A: It’s not that we are going to stop using 2D cell-based assays any time soon, but the goal is to create a platform of 3D assays that we can integrate into our discovery pipeline for testing new compounds. We are also using compounds that we have tested in 2D models and testing them again in 3D models to see how they perform and if they remain active. At the same time, we are comparing these results with those obtained from animal testing. The goal is to generate a lot of data to find out how predictive these 3D models really are, and if the predictions translate well in vivo we can make better decisions for compound prioritization. Hopefully, this will reduce the need to do some of the initial testing in animals, which remains a huge bottleneck in terms of throughput.

The 3D assay predictions can help prioritize the compounds for animal testing, which will be a huge savings in terms of time, costs, and resources for drug development. The other application is to use these 3D models, such as liver and kidney models, for testing drug toxicity. For the toxicity studies, these models have been found to be quite predictive, but for efficacy testing we still don’t have enough data.

Marc Ferrer is a team leader in the NCATS Chemical Genomics Center, which was part of the National Human Genome Research Institute when he began working there in 2010. He has extensive experience in drug discovery, both in the pharmaceutical industry and academic research.
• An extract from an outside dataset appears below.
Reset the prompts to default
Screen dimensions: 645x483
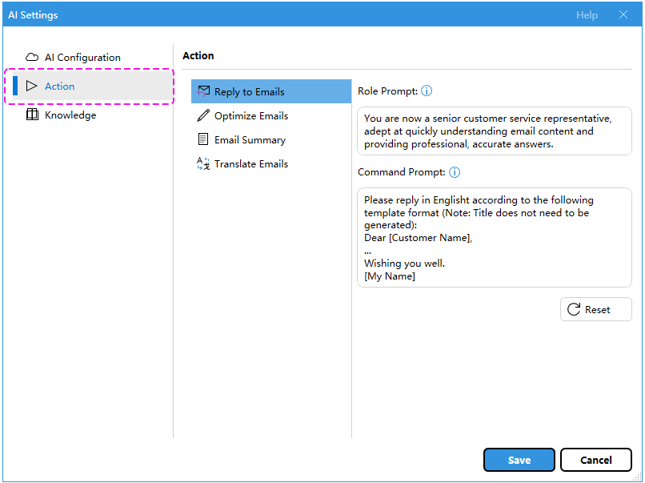(x=595, y=310)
Before joining NIH, he was director of assay development and screening at Merck Research Laboratories. For 10 years at Merck, Ferrer led the development of assays for high-throughput screening of small molecules and small interfering RNA (siRNA) to support programs for lead and target identification across all disease areas.
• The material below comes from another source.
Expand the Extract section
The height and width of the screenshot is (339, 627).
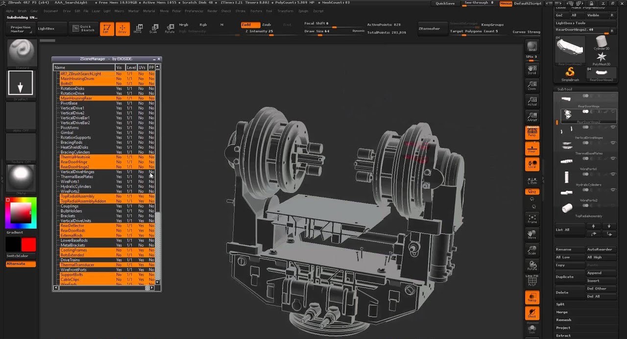pyautogui.click(x=563, y=336)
At NCATS, Ferrer leads the implementation of probe development programs, discovery of drug combinations, and development of innovative assay paradigms for more effective drug discovery. He has experience implementing highthroughput screens for a broad range of disease areas with a wide array of assay technologies. Ferrer has a PhD in biological chemistry from the University of Minnesota, Twin Cities, and completed postdoctoral training at Harvard University’s Department of Molecular and Cellular Biology. He received a BSc degree in organic chemistry from the University of Barcelona in Spain.